Der Frage, in welchen Formaten dieser Qualitätsjournalismus erfolgreich sein kann, ging Christoph Keese nach. Der Executive Vice President der Axel Springer SE, dessen Buch "Silicon Valley" hohe Wellen schlug, gab Einblicke in journalistische Best-Practice aus aller Welt. Er beschäftigte sich mit "disruptivem Wandel", Veränderungen, die alles Dagewesene in Frage stellen. Diese Veränderungen haben ganz simple Grundideen und würden anfangs häufig belächelt, doch später den ganzen Markt umkrempeln und die "Unternehmen zu Geiseln der Kunden" machen. Das gebe es auch im Journalismus, erklärte Keese und führte Dutzende Beispielen für innovative Strategien im Journalismus an: Die amerikanische Lokalzeitung Politico, die mehr als nur eine Website, sondern auch eine Pro Version und zugespitzte Formate wie das "Playbook" anbiete. Die Idee hinter dem Playbook sei, dass es "süchtig machen muss, die Leute das Gefühl haben es als erstes nach dem Aufstehen lesen zu müssen." Politico Pro sei "zwölf mal so teuer als die durchschnittliche Lokalzeitung, zehn Mal so viele Leute arbeiten an einem Thema". Dennoch habe sie "die journalistische Führerschaft in Washington übernommen" und "50.000.000 Pageviews" im Monat. Mit Print werden nur noch 17% des Umsatzes bestritten. Weitere Beispiele: Vox.com, mit nur einem Artikel pro Thema, einer top mobilen Optimierung und vielen Karten. Forbes, das sehr auf Blogger aufbaut und somit viel mehr Autoren hat, die aber auch angemessen bezahlt würden. "Kombi-Modelle mit Journalisten und Bloggern sind in Zukunft am erfolgreichsten", sagte Keese.

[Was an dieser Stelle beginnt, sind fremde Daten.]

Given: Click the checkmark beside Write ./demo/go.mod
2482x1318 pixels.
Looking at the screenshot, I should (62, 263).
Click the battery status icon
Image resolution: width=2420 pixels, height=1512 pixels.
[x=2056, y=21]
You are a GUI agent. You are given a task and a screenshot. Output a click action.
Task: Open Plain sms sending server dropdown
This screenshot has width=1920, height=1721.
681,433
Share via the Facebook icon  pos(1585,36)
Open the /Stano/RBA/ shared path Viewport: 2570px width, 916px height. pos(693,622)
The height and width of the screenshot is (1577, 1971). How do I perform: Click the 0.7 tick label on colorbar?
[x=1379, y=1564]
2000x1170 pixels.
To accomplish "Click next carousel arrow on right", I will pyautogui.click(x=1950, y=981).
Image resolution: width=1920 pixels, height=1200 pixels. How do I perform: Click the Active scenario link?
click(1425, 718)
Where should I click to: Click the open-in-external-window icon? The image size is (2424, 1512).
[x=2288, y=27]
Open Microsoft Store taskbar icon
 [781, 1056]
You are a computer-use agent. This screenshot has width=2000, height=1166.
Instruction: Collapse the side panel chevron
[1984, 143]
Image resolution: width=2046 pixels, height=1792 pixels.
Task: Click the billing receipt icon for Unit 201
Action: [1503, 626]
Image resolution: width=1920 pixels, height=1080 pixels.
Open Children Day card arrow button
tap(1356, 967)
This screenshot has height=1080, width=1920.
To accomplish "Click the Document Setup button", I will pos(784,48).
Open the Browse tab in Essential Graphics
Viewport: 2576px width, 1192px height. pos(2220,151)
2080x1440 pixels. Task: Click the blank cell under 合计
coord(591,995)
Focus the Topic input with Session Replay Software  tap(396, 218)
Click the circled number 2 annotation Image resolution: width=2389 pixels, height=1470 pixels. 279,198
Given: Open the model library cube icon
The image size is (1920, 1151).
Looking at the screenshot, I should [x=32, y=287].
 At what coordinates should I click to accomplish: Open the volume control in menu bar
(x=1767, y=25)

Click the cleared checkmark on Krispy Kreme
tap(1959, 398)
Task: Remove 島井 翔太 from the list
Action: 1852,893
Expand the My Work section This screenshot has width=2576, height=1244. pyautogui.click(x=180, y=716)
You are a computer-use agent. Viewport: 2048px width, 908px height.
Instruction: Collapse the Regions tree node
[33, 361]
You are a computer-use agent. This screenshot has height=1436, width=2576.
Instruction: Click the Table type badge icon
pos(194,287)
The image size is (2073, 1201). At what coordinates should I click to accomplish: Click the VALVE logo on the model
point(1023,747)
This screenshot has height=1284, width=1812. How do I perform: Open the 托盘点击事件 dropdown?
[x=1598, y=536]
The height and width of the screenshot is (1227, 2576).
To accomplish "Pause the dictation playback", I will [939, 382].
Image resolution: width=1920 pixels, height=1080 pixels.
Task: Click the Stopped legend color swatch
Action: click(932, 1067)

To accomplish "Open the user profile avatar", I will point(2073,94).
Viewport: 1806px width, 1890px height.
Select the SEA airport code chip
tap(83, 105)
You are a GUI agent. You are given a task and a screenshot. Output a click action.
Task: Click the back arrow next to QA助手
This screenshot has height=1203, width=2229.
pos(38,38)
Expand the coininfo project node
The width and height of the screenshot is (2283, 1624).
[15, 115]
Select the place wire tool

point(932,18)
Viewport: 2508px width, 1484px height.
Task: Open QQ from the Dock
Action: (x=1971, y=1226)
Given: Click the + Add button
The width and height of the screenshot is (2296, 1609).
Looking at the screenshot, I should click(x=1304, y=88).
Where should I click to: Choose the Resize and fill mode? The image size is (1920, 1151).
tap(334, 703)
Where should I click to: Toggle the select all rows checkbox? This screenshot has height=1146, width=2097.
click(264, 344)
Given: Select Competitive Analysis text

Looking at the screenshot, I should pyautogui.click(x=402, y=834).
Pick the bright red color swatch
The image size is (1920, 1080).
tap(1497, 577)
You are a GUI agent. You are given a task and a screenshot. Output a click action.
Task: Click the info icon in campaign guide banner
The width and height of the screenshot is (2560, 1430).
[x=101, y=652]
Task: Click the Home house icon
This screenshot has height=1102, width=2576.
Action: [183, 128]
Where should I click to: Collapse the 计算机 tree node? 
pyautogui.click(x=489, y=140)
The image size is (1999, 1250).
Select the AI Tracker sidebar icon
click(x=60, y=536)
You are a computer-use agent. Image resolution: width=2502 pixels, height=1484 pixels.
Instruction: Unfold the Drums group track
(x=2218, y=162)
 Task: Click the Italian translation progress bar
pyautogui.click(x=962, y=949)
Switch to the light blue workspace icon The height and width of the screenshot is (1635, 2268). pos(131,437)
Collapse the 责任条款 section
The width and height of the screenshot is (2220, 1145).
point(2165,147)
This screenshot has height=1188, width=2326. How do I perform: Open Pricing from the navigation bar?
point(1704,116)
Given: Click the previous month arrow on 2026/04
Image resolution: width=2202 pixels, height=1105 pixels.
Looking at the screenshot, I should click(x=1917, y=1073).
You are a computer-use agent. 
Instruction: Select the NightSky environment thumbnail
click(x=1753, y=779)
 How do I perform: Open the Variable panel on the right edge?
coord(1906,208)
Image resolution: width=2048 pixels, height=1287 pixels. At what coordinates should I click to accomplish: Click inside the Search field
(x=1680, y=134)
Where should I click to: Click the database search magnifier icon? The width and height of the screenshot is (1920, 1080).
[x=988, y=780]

Das Wichtigste für die politische Bildung: Eine hohe journalistische Qualität und Tiefe habe Zukunft. Es gebe eine Gegenbewegung zum schnellen, boulevardesken Journalismus, wie qz.com und ozy.com zeigten. "Long- form Journalism at its best", sagte Keese zu letzterem. Ozy.com könne mit mehreren Millionen Views nach weniger als zwei Jahren glänzen. Auch "das Erlebnis von Abgeschlossenheit" beim Lesen wie in der App "Kompakt" mit einer vorgegebenen Anzahl von Beiträgen sei für die Leser wichtiger geworden. Profil und Identifizierung zählen, und davon könne gerade der Lokaljournalismus profitieren, denn dieser biete exklusive Berichterstattung. Lokalredaktionen empfiehlt er, sich zu überlegen, "welcher Journalismus, welche Leistungen ihrer Meinung nach zehn Euro im Monat wert sind – und dann genau das zu liefern."